Torres signs bill to create grant clearinghouse
Gov. Ralph DLG Torres signed a bill to establish a CNMI Office of Grants Management under the governor akin to a “state clearinghouse” last week.
House Bill 19-90, authored by Rep. Blas Jonathan Attao (Ind-Saipan), is now Public Law 19-49, officially creates a CNMI Office of Grants Management under the governor’s office meant to “seize all federal grant funding opportunities” and “take advantage of all federal funds the CNMI is eligible for.”
The bill, however, had come under fire in formal correspondence to the Legislature and even during heated discussions during Cabinet meetings stemming from local agencies concerns about what this would mean to the grants they already manage and if this would set up more red tape or conflicting procedures that would threaten these grants.

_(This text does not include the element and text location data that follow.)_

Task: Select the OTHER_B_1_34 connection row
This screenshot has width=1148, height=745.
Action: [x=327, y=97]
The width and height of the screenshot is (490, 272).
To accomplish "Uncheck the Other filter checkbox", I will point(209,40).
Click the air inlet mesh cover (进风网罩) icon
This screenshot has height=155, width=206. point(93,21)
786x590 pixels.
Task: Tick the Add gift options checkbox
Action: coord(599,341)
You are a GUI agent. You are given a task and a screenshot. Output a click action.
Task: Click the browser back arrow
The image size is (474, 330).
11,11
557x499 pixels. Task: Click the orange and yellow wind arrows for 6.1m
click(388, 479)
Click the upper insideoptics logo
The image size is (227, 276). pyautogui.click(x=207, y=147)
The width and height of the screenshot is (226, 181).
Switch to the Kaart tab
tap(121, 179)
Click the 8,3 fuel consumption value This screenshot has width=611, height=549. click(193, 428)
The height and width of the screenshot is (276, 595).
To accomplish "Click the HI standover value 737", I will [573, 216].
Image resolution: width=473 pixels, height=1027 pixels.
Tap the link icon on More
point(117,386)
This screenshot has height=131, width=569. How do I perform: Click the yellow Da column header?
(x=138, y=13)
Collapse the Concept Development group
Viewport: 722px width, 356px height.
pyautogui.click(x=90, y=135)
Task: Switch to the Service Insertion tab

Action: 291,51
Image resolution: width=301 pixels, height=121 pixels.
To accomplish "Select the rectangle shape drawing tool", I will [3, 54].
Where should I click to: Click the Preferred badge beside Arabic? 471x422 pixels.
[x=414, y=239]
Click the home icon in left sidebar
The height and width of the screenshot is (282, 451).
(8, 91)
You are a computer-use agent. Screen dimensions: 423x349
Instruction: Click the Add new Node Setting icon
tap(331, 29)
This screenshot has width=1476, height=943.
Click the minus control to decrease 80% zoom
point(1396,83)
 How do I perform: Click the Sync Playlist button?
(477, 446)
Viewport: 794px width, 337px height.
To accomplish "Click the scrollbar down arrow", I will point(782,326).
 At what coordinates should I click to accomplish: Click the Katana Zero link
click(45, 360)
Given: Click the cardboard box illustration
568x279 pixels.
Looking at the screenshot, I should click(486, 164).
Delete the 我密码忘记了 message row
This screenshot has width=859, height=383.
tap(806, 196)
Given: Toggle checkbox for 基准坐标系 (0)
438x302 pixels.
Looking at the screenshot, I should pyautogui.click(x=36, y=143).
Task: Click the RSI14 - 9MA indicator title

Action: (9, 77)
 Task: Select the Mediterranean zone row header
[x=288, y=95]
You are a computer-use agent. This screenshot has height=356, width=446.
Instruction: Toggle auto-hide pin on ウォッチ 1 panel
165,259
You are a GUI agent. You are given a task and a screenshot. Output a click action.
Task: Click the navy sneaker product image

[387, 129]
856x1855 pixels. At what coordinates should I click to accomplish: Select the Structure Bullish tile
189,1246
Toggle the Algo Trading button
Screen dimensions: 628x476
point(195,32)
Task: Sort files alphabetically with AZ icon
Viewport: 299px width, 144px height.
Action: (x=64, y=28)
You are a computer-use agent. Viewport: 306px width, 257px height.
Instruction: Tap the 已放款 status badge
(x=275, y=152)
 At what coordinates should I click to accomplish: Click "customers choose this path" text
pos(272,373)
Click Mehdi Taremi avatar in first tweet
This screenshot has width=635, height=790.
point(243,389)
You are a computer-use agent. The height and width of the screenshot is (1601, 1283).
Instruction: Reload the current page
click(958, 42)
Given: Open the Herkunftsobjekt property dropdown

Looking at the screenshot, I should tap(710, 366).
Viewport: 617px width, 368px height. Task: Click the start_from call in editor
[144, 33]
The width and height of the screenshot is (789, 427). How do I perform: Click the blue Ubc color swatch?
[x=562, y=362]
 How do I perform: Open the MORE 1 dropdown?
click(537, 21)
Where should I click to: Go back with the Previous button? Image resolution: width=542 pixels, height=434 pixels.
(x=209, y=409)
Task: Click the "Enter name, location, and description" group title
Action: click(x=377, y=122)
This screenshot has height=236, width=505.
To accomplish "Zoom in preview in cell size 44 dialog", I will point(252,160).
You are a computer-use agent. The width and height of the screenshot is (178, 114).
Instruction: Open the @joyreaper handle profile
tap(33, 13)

The governor, though, downplayed such fears in an interview last week.
“…Our biggest part there is too make sure our federal grants are not jeopardized” and so “we are doing an amendment [a new piece of legislation] to make sure that it is not jeopardized.”
But other than that, Torres said the bill is to “make sure that we don’t fail on any grants that’s available to the departments.
Agencies like the local arts council has lost national funding for missteps in grant applications recently.
However, Torres said the bill “is not to penalize” anybody.
“Those departments that are doing well in getting their grants approved will continue getting their grants and moving forward with those grants,” he said.
As to the concerns that the several individuals in the grants office would have total say over grants that some local agencies have run to fund their programs for years, Torres said, “Those are all speculations.” The grants office, “have done an extraordinary job on making sure on [if we] do we meet deadlines. Not just deadlines but new grants that are available… There is going is checks and balances.”